As palavras são tão importantes que se escolhe enturmação e não amontoamento. Ambas representam a mesma realidade mas enquanto a primeira a encobre de modo mais sutil e eficiente, a segunda expõe a sua essência. Enturmação, no fundo, significa fragmentação e evasão, o distanciamento dos professores da classe e dos alunos da escola.
As benesses da enturmação, como se sabe, serão recebidas pelas escolas públicas estaduais do Rio Grande do Sul. São 2,6 mil classes que poderão ser extintas e seus remanescentes enturmados. Os grupos serão fundidos em turmas de até 50 alunos. Isto inclui até mesmo turmas de séries diferentes na mesma sala aos cuidados de apenas um professor...
Diante do pasmo de especialistas em educação, a Secretaria de Educação/RS elencou as vantagens da mudança: “redução de professores não-concursados, racionalização de recursos humanos e economia aos cofres públicos”, conforme Zero Hora (30/07/2007). Nota-se que, as três vantagens não são de ordem educativa mas exclusivamente econômico/financeira. Em outros termos, a Secretaria que deveria defender com unhas e dentes a qualidade da educação, simplesmente promove uma intervenção de altíssimo risco, atuando, não só na prática mas no discurso, como se fosse não a pasta da Educação mas a da Fazenda...
Ficaria por isso mesmo, com esta enturmação dos interesses superiores da Fazenda com as tarefas inferiores da Educação, se a secretária da Educação, Mariza Abreu, não viesse, ao mesmo jornal, dois dias depois, enriquecer a resposta e agregar, enfim, uma “vantagem” pedagógica à transformação proposta.
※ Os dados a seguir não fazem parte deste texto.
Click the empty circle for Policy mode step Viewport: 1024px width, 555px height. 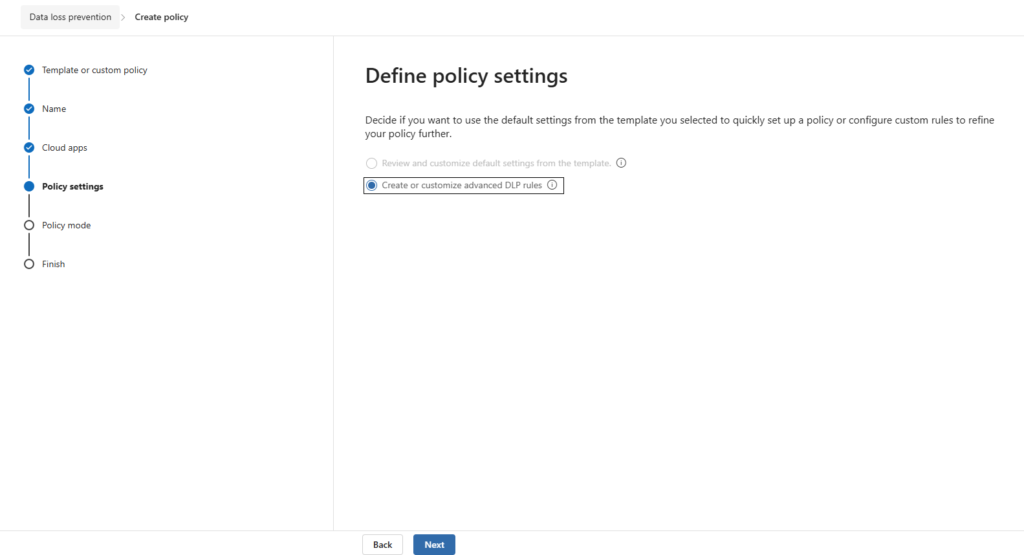click(29, 226)
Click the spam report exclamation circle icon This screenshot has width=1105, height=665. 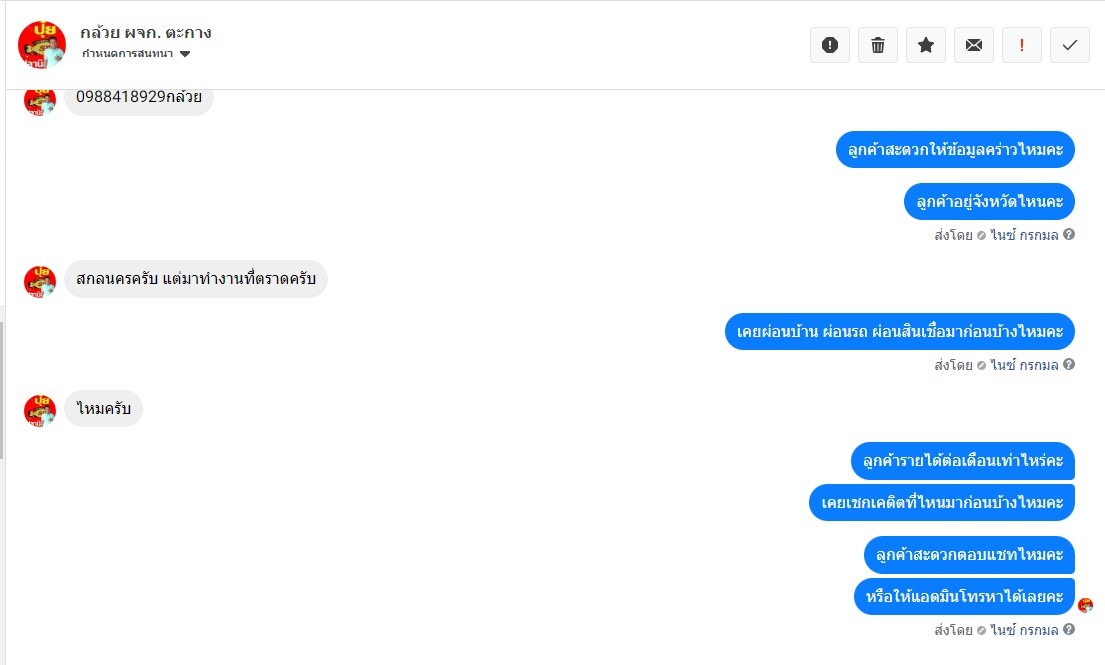point(830,45)
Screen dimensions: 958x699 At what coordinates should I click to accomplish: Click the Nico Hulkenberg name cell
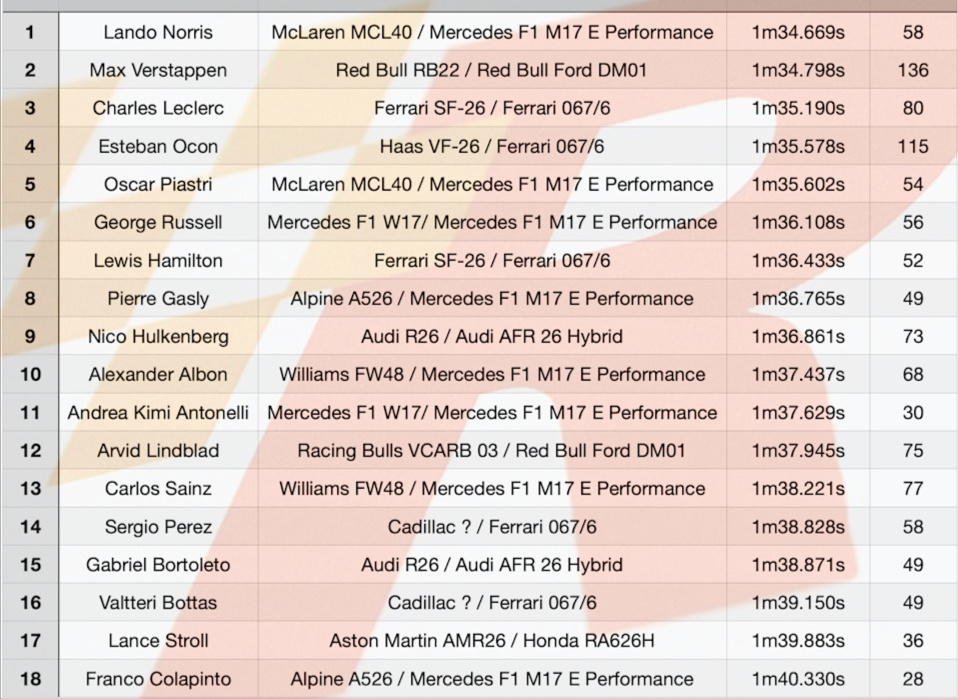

Ela acha que a inflação das turmas (desde que não sejam “muito grandes” mas com o “número adequado”) poderá melhorar a qualidade do ensino! Um dos estímulos para esta conquista seria que “a aprendizagem ocorre na relação dos alunos entre si e não apenas na relação de cada um com o professor”. Ou seja, mais alunos, mais interrelação, mais aprendizado. Perfeito. É a chave para abrir uma nova etapa da Educação no Estado, no país e no mundo.
Com esta o lema Revolução na Educação acaba de ser arrebatado das mãos da dupla Alceu Collares e Neusa Canabarro para aninhar-se no colo da secretária.
Zero Hora trata com naturalidade esta declaração de uma secretária de Estado cujo conteúdo é ofensivo à inteligência de alunos, pais e professores. Deveria ser ofensivo também à inteligência dos jornalistas. E a dos leitores, aos quais, ao menos teoricamente, deveria servir. Não houve um mísero editorial sobre o assunto. Compreende-se. É um tema menor. Diz respeito a apenas 1,3 milhão de alunos e algumas centenas de milhares de pais, professores e funcionários. Perdeu-se uma oportunidade de explicar pedagogicamente para leitores e eleitores como o termo choque de gestão se materializa de forma perversa na vida das pessoas.
Seria estranho se não se soubesse para que lado rufam os tambores de Zero Hora. E não se soubesse da existência de uma precedente enturmação entre as idéias e os ideais da mídia hegemônica e de tão chocante gestão.